US-made riot-control munitions were used by authorities in Colombia at a clash that resulted in the death of indigenous broadcaster Efigenia Vasquez Astudillo. She was reporting on clashes between the state’s Mobile Anti-Riot Squadron, or Esmad, and the Kokonuko people in Cauca State.
The Kokonuko people, in addition to their ancestral occupation of the land, hold a colonial-era title to the area they live in, and are protected by the Colombian constitution. Armed right-wing paramilitary organizations have been trying to usurp the land for resource exploitation, according to a report by Patriotic March and the group Indepaz. According to the same report, one-hundred-one indigenous social leaders and environmental defenders have been killed in Colombia since the beginning of the year, most in Cauca state.
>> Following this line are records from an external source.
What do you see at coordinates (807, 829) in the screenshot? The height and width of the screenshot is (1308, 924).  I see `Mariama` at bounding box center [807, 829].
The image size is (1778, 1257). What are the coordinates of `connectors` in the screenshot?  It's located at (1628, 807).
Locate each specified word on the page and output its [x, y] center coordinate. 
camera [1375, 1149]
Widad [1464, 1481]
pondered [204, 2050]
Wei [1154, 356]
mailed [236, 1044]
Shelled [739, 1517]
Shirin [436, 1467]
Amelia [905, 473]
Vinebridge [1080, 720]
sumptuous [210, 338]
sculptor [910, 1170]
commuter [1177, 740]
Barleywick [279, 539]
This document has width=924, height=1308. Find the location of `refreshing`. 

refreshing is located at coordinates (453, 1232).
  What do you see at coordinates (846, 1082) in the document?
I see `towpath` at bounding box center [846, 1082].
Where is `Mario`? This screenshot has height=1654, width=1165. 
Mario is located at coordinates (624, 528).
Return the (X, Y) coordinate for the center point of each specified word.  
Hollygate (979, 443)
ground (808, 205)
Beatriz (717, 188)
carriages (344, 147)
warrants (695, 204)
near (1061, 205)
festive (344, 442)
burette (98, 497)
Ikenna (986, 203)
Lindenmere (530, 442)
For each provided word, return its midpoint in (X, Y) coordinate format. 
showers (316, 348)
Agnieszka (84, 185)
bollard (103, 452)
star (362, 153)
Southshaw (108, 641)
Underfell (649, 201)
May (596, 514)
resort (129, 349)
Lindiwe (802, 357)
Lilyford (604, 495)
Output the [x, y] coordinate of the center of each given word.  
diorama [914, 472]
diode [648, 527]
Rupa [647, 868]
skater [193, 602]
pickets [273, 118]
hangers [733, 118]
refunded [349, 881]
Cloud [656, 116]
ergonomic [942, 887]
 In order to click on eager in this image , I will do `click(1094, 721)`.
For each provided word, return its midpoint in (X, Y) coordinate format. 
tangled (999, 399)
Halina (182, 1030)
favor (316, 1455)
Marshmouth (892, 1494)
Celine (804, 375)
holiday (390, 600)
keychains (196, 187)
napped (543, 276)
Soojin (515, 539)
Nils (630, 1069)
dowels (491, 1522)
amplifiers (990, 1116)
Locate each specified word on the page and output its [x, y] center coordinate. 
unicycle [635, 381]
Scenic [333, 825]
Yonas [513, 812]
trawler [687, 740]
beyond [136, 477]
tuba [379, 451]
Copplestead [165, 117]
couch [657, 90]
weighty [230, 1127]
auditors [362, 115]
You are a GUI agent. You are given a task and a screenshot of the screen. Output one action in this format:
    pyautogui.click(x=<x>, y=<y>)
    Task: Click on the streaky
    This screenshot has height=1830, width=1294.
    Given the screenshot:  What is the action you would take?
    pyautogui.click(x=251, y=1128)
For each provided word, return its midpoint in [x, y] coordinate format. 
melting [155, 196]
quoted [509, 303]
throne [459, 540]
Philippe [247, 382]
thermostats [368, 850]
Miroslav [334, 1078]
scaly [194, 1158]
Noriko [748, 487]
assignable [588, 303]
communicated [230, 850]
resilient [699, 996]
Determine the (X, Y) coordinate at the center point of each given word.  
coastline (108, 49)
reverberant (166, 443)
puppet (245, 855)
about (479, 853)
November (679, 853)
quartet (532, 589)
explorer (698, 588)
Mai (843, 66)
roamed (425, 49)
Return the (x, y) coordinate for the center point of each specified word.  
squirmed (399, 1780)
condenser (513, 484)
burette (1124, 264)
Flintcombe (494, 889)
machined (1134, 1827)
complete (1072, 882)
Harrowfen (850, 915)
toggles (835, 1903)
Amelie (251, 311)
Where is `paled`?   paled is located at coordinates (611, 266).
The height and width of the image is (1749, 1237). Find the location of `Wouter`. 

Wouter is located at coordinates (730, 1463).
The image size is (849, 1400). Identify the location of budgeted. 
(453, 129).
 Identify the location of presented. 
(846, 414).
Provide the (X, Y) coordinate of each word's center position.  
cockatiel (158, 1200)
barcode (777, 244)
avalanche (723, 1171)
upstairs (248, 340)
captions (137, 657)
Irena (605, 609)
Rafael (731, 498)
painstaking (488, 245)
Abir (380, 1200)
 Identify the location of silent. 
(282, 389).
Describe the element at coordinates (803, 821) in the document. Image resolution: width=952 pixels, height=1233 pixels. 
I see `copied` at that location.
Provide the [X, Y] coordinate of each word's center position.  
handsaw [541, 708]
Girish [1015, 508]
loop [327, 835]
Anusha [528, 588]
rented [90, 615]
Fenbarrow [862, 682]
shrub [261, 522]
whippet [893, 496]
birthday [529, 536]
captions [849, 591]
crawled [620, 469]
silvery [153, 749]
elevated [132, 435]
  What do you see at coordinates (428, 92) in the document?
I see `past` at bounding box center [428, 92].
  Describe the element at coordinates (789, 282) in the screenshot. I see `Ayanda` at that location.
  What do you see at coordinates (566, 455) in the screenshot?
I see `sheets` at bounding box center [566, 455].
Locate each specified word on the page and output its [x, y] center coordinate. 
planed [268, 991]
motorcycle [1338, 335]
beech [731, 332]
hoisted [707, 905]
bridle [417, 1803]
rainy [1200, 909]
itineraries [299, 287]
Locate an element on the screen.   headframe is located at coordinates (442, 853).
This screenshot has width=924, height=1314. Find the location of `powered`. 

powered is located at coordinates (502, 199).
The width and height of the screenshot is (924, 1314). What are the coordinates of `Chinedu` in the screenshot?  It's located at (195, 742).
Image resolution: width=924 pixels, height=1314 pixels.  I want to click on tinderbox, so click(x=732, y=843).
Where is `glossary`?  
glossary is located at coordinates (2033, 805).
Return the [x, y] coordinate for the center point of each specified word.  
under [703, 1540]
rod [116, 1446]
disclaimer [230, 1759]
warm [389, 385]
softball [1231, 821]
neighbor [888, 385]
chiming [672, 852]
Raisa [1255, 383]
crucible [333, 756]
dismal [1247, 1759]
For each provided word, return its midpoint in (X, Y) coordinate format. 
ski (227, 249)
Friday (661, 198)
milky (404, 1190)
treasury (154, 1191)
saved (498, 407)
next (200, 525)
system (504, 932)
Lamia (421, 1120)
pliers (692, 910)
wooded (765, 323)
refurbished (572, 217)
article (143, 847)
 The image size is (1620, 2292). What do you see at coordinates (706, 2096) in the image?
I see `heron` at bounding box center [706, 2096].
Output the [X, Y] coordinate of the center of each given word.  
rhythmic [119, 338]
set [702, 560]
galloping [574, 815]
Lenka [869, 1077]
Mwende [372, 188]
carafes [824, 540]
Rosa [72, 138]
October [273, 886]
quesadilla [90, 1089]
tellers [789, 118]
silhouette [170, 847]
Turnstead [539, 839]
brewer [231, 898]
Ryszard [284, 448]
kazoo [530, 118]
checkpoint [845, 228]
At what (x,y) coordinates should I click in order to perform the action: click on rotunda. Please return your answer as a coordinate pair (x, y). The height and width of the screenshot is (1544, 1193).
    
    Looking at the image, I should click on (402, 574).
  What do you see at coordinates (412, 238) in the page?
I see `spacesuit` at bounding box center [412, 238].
KBOO reporter John Walsh is in Cauca State, in Colombia, and confirmed with pictures that the riot munitions used by Esmad in the recent clashes that killed Astudillo were manufactured in the United States. Two of the manufacturers, as the pictures show, are Combined Practical Systems of Jamestown, Pennsylvania, and Non-Lethal Technologies of Homer City, Pennsylvania.
It is unclear at this point if Esmad has received US training.
We will continue reporting on this story as it unfolds and as we hear more from John in Colombia.